1. Ausreichend trinken – auch am Abend dosiert
Eine gute Flüssigkeitszufuhr über den Tag hinweg unterstützt die Nieren dabei, Abfallstoffe und Toxine auszuscheiden. Dehydrierung kann Kreatinin im Blut ansteigen lassen. Am Abend kann eine kleine Menge Wasser sinnvoll sein – ohne den Schlaf durch häufiges Aufstehen zu stören.
2. Leichtes Abendessen mit wenig tierischem Eiweiß
Eine leichte, ausgewogene Abendmahlzeit entlastet die Nieren. Wer abends weniger rotes Fleisch und insgesamt weniger tierisches Protein isst und stattdessen Gemüse und pflanzliche Eiweißquellen bevorzugt, kann die Bildung von Kreatinin reduzieren.

3. Salz und stark verarbeitete Lebensmittel reduzieren
Zu viel Salz kann den Blutdruck erhöhen und die Nieren zusätzlich belasten. Besonders Fertigprodukte und stark verarbeitete Speisen enthalten oft verstecktes Natrium, was die Filterleistung der Nieren beeinträchtigen kann.

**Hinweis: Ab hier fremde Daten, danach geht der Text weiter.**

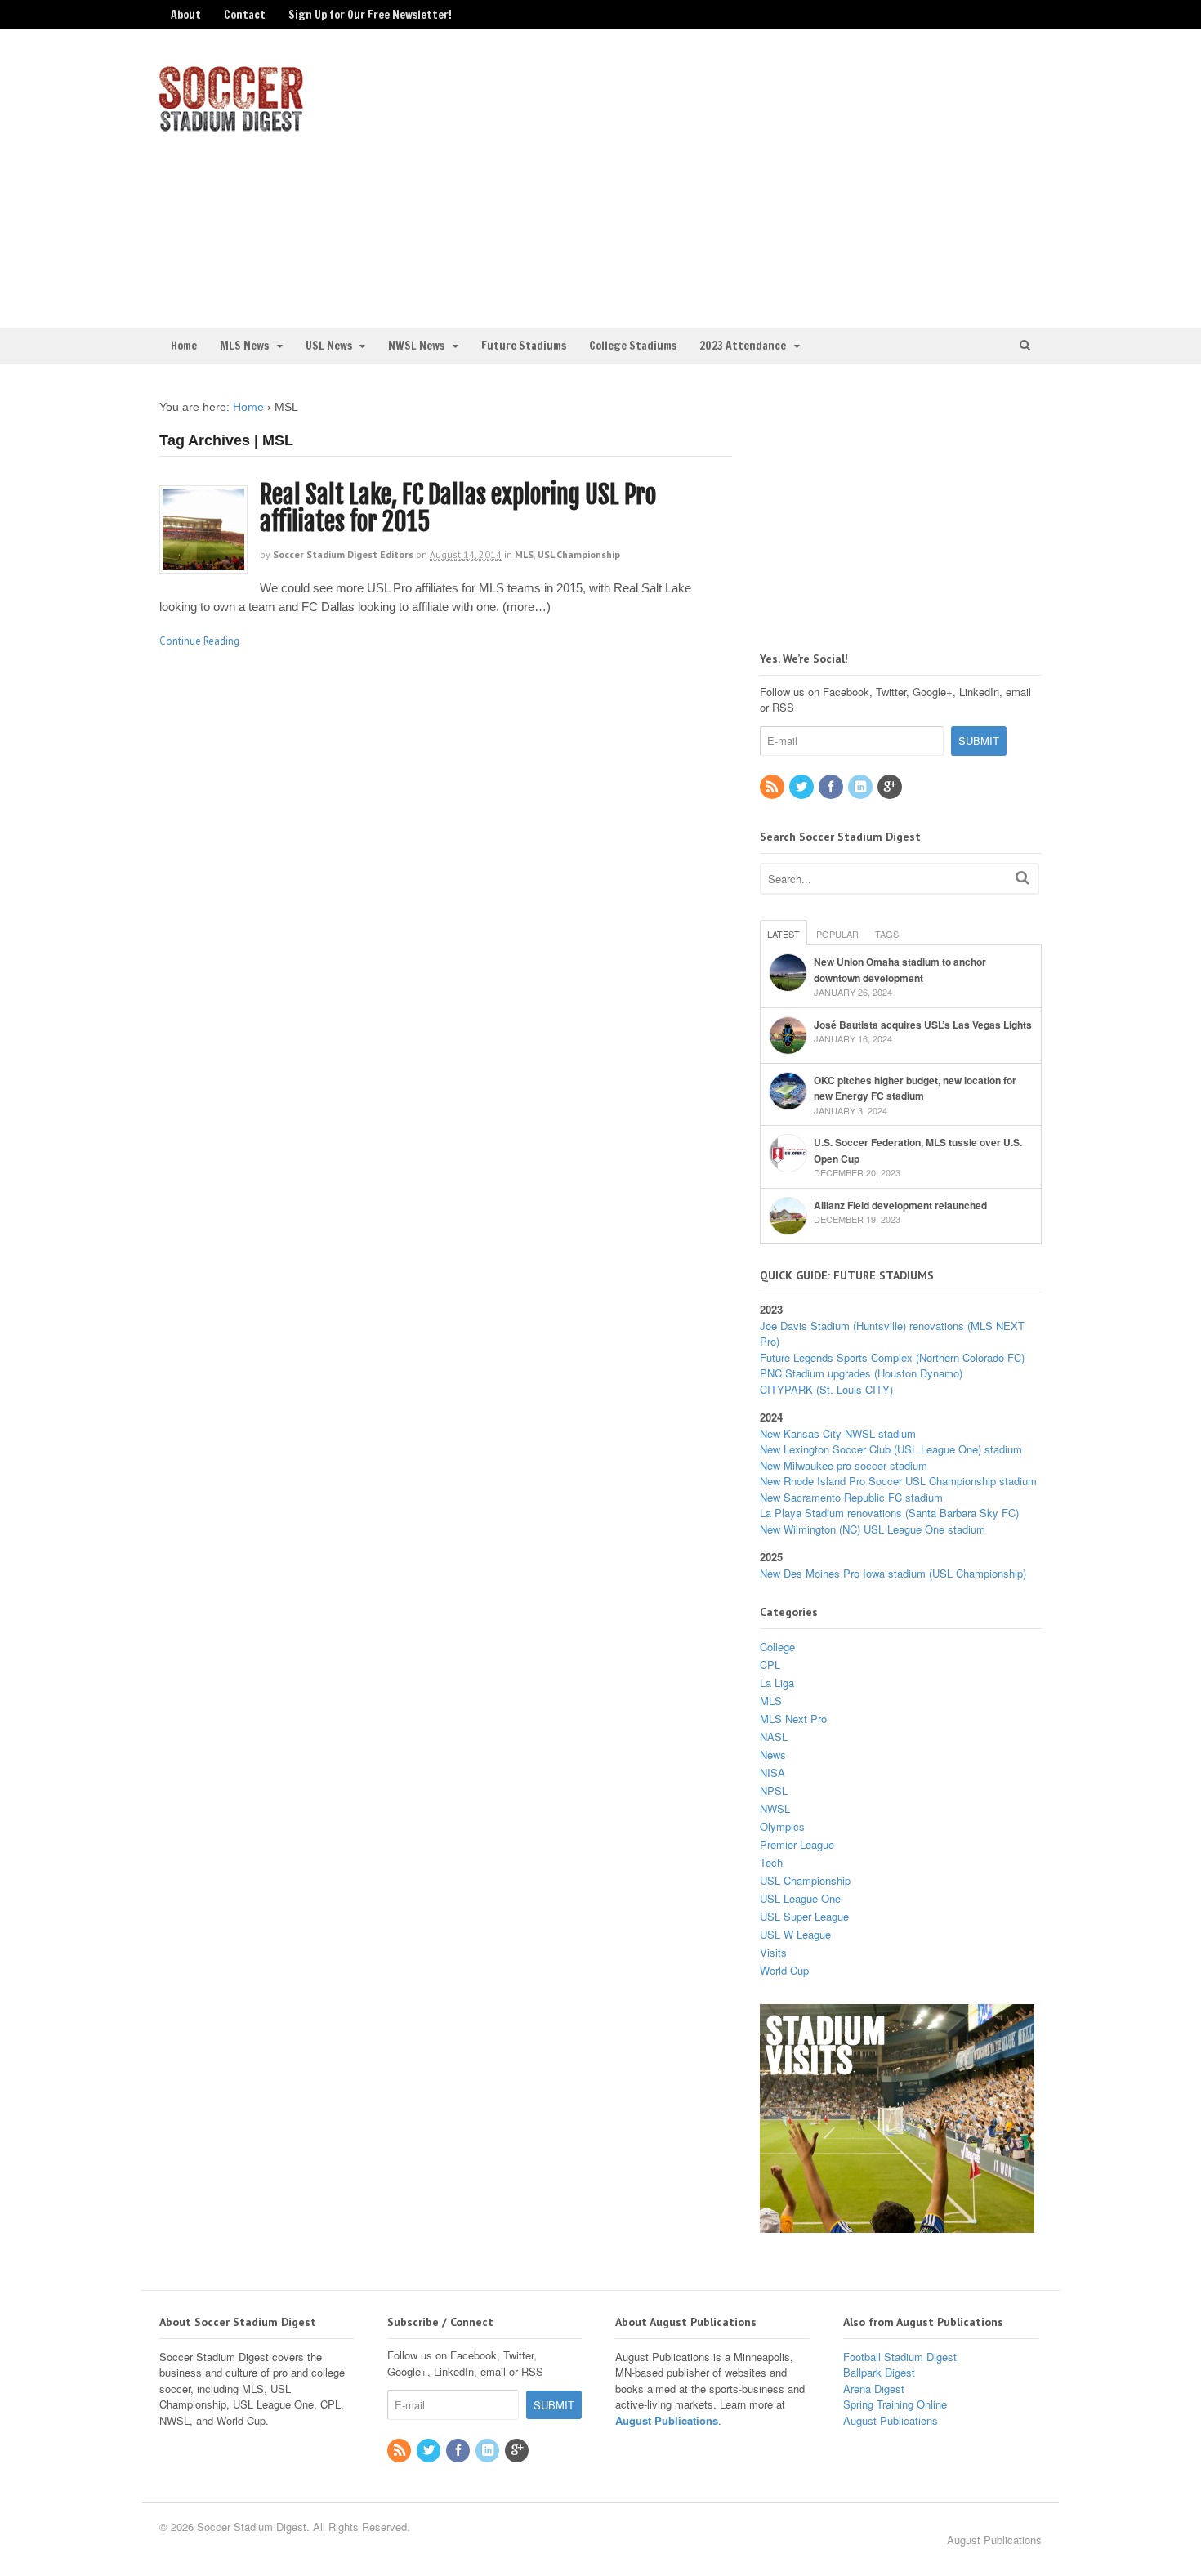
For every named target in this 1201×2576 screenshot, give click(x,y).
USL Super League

4. Milde Kräutertees am Abend – nur wenn medizinisch passend
Bestimmte sanfte Tees, etwa aus Löwenzahn, Hibiskus oder Brennnessel, werden traditionell zur Unterstützung der Ausscheidung genutzt. Wichtig: Solche Infusionen sind nur sinnvoll, wenn keine medizinischen Gegenanzeigen bestehen (z. B. bei bestimmten Nierenerkrankungen oder Medikamenten).
5. Abendlichen Stress gezielt abbauen
Dauerstress wirkt sich langfristig ungünstig auf den Körper aus – auch auf die Nieren. Meditation, tiefe Atemübungen oder sanftes Dehnen vor dem Schlafengehen können helfen, das Nervensystem zu beruhigen und die allgemeine Gesundheit zu unterstützen.
6. 7–8 Stunden Schlaf als Regenerationsbasis
Guter Schlaf ist eine zentrale Säule der Gesundheit. 7 bis 8 Stunden pro Nacht unterstützen Reparaturprozesse und den metabolischen Ausgleich – einschließlich der Regulation, die mit der Nierenfunktion zusammenhängt.
7. Alkohol begrenzen und abends nicht rauchen
Alkohol kann den Körper austrocknen und damit die Nieren belasten. Rauchen schädigt Blutgefäße, was die Durchblutung der Nieren beeinträchtigen kann. Wer abends darauf verzichtet oder den Konsum reduziert, schützt die Nieren nachhaltig.
8. Leichte Bewegung nach dem Essen
Eine ruhige Aktivität wie ein entspannter Spaziergang oder leichte Dehnübungen nach dem Abendessen verbessert die Durchblutung und unterstützt den Stoffwechsel, ohne den Körper zusätzlich zu strapazieren.
9. Unnötige Supplements vermeiden
Nicht jede Ergänzung ist harmlos. Besonders Kreatin-Supplemente können den Kreatininwert im Blut erhöhen und Laborwerte verfälschen. Daher gilt: Nahrungsergänzungsmittel am besten nur nach ärztlicher Rücksprache einnehmen.
Zusätzliche Hinweise für dauerhaft gesunde Nieren
Nierengesundheit entsteht vor allem durch konsequente Alltagsgewohnheiten – nicht nur am Abend. Besonders wichtig sind die Kontrolle von Blutdruck und Blutzucker, da beide Faktoren das Risiko für Nierenschäden deutlich beeinflussen. Bei Unsicherheit oder anhaltend erhöhten Kreatininwerten ist eine medizinische Abklärung entscheidend.